- Input for this task
BEGIN
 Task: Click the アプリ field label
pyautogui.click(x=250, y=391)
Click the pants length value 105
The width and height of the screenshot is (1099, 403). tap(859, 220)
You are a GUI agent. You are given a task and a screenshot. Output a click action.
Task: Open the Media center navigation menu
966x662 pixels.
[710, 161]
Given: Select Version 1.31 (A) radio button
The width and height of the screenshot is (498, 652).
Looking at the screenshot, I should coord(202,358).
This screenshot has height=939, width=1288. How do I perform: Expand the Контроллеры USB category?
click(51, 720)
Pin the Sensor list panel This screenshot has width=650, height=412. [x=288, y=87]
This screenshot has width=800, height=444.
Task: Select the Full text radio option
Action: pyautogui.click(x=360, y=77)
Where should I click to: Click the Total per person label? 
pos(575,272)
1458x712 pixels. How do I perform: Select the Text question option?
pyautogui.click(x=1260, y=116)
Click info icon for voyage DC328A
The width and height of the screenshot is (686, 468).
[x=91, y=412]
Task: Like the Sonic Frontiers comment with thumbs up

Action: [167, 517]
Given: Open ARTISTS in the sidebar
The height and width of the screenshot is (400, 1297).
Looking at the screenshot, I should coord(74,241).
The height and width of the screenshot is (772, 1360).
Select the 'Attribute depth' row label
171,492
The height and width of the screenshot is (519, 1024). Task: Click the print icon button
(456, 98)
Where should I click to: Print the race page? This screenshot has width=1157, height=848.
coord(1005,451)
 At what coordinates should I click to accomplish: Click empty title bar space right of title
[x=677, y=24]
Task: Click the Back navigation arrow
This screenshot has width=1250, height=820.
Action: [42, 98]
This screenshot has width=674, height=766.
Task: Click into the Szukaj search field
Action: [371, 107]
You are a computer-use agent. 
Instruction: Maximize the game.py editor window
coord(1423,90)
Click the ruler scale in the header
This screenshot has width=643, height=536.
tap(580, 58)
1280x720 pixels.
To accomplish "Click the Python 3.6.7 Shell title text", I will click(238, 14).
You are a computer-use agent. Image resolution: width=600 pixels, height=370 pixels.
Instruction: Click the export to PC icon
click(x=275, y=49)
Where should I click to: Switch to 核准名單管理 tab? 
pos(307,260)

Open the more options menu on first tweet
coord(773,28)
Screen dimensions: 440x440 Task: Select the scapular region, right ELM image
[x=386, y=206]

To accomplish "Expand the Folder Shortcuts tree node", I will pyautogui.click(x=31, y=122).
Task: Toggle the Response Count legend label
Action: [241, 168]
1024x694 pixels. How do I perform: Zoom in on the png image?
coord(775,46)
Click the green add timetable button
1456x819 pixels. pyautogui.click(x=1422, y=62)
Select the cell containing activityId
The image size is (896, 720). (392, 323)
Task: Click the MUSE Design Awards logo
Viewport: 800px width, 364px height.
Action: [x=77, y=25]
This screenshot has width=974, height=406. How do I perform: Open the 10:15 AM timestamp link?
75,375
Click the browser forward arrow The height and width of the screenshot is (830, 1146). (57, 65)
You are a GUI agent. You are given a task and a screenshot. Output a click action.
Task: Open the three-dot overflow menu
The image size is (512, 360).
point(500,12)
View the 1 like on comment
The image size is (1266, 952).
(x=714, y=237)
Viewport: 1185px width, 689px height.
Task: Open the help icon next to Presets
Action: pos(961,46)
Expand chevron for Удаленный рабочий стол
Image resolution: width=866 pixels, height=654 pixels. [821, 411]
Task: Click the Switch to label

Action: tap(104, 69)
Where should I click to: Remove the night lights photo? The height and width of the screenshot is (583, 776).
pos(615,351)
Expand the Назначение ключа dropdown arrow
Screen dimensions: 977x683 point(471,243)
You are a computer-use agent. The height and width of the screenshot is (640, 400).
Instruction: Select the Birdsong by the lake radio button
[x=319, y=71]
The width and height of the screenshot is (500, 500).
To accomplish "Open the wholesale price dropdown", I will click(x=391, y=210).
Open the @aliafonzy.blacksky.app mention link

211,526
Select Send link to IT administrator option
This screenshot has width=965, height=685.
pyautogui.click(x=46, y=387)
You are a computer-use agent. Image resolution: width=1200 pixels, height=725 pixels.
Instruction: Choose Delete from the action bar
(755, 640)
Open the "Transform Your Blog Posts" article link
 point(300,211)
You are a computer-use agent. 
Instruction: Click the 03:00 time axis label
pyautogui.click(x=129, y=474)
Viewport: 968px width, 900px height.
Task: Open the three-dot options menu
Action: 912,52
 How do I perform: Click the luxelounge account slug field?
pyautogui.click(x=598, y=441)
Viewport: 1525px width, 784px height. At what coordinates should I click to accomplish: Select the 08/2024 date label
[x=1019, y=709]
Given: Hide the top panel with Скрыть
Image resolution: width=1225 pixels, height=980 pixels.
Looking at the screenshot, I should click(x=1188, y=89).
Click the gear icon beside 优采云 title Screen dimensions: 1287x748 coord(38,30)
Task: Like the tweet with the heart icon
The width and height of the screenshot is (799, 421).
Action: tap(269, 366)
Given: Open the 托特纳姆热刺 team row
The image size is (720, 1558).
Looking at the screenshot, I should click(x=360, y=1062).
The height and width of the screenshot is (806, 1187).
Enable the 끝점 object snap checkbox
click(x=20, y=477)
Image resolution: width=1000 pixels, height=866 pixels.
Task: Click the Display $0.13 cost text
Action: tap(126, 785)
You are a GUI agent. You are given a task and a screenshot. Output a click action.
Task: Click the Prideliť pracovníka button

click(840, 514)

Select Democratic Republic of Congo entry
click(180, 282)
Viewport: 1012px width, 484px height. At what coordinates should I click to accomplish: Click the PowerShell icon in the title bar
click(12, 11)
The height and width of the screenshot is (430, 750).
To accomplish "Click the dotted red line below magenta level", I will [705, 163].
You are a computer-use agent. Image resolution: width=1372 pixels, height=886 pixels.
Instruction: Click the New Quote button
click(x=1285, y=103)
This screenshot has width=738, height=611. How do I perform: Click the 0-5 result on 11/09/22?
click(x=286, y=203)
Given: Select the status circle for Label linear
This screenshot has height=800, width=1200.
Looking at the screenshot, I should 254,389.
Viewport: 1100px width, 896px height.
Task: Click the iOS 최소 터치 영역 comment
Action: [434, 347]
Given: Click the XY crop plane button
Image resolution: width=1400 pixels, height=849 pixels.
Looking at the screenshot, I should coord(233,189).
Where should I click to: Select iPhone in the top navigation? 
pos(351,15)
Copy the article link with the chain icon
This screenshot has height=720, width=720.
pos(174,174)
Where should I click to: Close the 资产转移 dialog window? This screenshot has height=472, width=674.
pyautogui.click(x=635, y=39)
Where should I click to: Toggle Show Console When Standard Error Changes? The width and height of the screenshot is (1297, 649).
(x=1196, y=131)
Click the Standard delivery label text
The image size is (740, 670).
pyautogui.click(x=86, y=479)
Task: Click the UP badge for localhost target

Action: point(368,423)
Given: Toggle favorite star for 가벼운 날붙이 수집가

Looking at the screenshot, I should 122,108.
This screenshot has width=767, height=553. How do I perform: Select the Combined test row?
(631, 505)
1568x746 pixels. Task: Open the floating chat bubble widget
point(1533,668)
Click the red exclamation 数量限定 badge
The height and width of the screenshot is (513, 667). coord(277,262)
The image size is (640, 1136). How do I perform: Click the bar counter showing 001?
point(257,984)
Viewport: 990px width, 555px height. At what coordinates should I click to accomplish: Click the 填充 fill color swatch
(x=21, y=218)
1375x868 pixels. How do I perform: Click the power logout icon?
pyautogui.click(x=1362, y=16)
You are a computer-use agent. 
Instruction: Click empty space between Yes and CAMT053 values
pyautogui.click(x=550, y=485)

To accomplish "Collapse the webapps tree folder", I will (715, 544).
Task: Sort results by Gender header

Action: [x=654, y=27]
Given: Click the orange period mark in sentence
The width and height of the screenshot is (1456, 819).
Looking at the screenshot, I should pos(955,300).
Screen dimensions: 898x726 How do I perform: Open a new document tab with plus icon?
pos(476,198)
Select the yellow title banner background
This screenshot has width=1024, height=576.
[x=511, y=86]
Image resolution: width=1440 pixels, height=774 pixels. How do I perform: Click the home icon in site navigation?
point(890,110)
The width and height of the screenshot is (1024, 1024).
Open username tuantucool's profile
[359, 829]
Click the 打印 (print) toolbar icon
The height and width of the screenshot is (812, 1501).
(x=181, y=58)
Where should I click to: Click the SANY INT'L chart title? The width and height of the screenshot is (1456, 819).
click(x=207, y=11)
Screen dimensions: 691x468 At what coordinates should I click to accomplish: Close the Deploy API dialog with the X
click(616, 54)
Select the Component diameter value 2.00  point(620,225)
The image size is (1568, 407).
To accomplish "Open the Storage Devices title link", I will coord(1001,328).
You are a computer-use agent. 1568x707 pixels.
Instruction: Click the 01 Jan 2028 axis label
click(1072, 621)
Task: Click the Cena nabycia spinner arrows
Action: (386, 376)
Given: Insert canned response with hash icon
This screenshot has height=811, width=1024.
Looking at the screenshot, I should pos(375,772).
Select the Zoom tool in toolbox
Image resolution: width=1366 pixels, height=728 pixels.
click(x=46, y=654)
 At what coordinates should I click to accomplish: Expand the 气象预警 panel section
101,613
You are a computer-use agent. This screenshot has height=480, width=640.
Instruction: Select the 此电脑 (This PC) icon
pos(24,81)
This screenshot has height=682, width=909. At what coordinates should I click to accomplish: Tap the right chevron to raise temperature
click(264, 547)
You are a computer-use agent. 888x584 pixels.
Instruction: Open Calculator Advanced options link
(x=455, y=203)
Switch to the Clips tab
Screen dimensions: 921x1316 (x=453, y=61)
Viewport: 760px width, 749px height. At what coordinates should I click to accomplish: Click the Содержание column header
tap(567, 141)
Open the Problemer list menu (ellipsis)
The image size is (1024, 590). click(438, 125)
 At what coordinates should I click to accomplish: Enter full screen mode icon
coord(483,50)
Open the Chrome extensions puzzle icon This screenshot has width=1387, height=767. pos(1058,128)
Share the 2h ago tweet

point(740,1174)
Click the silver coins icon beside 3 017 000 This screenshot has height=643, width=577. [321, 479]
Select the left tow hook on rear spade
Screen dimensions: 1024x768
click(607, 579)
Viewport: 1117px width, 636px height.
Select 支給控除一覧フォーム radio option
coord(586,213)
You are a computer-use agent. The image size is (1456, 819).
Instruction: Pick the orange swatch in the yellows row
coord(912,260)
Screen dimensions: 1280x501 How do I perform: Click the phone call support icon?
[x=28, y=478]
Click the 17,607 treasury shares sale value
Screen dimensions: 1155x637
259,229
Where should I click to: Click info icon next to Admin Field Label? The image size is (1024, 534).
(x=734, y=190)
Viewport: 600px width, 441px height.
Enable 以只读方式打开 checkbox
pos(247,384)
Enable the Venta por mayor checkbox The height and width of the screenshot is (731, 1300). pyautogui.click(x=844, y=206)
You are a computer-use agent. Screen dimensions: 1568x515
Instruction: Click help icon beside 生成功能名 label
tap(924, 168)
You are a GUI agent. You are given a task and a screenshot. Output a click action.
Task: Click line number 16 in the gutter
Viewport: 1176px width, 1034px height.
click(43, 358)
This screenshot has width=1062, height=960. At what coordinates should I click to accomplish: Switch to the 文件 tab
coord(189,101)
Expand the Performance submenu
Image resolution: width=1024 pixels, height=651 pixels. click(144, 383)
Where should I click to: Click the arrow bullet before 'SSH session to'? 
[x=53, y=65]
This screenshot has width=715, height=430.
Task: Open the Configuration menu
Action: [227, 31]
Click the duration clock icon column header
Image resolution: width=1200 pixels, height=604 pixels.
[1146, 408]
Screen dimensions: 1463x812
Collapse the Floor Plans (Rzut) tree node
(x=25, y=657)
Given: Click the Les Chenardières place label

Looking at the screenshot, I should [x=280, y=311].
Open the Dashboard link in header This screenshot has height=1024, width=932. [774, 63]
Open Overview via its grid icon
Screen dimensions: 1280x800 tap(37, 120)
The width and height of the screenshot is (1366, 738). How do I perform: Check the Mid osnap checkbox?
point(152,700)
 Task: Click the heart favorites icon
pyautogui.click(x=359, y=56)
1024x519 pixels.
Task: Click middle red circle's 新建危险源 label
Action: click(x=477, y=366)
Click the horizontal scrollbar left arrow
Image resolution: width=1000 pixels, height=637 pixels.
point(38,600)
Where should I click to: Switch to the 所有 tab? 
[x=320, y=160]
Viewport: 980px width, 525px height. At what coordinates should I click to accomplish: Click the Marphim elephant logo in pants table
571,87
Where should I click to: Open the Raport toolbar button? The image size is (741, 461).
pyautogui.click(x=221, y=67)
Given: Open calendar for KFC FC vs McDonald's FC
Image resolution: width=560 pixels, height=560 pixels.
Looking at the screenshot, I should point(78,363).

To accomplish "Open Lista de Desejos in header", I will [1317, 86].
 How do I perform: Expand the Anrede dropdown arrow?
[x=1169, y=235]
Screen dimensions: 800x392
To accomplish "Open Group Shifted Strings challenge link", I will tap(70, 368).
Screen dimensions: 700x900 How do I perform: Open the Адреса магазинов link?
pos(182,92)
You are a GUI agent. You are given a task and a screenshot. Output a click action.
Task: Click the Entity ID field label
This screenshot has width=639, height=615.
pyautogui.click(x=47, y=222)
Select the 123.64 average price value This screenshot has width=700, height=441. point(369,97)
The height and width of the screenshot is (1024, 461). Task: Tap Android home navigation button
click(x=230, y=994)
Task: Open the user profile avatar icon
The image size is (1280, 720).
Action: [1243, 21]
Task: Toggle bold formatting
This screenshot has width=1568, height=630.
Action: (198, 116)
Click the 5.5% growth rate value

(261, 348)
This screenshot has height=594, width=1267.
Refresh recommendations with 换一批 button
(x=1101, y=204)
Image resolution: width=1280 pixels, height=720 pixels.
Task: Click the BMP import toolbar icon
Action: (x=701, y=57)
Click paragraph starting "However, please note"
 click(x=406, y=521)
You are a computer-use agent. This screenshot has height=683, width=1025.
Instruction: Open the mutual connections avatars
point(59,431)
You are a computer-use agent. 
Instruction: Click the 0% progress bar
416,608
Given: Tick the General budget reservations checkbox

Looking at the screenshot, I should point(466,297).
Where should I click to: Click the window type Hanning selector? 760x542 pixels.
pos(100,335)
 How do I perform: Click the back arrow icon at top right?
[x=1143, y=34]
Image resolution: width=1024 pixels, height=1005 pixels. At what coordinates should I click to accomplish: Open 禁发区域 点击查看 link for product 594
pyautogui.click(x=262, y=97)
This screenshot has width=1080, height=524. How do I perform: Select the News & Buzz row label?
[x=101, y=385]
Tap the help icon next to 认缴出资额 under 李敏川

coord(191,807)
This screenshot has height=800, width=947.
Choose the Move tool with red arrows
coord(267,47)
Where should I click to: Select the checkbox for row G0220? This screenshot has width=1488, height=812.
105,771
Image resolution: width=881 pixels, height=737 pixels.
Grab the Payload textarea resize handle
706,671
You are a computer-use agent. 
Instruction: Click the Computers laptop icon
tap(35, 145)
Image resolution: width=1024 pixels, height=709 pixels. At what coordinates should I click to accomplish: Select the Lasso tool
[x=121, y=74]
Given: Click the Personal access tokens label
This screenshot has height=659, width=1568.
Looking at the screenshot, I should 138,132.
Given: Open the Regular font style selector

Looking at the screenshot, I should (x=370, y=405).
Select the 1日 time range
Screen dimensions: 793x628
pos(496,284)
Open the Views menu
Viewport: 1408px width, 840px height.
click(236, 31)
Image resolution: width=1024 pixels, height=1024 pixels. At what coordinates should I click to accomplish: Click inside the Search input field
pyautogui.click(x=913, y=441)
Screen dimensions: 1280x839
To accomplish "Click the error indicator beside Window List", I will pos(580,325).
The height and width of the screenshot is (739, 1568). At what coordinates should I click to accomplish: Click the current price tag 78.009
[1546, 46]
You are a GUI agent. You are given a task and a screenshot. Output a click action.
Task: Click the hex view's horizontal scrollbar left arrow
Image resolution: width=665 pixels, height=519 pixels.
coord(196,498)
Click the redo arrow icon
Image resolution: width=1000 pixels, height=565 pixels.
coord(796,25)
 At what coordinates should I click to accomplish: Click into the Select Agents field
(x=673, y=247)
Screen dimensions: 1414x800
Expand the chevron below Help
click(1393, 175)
END
Using only the listing above, restate exactly the lines from the line containing "The image size is (640, 1136)." through the line containing "Given: Click the orange", both included.

- Solution to this problem
The image size is (640, 1136). How do I perform: Click the bar counter showing 001?
point(257,984)
Viewport: 990px width, 555px height. At what coordinates should I click to accomplish: Click the 填充 fill color swatch
(x=21, y=218)
1375x868 pixels. How do I perform: Click the power logout icon?
pyautogui.click(x=1362, y=16)
You are a computer-use agent. 
Instruction: Click empty space between Yes and CAMT053 values
pyautogui.click(x=550, y=485)

To accomplish "Collapse the webapps tree folder", I will (715, 544).
Task: Sort results by Gender header

Action: [x=654, y=27]
Given: Click the orange period mark in sentence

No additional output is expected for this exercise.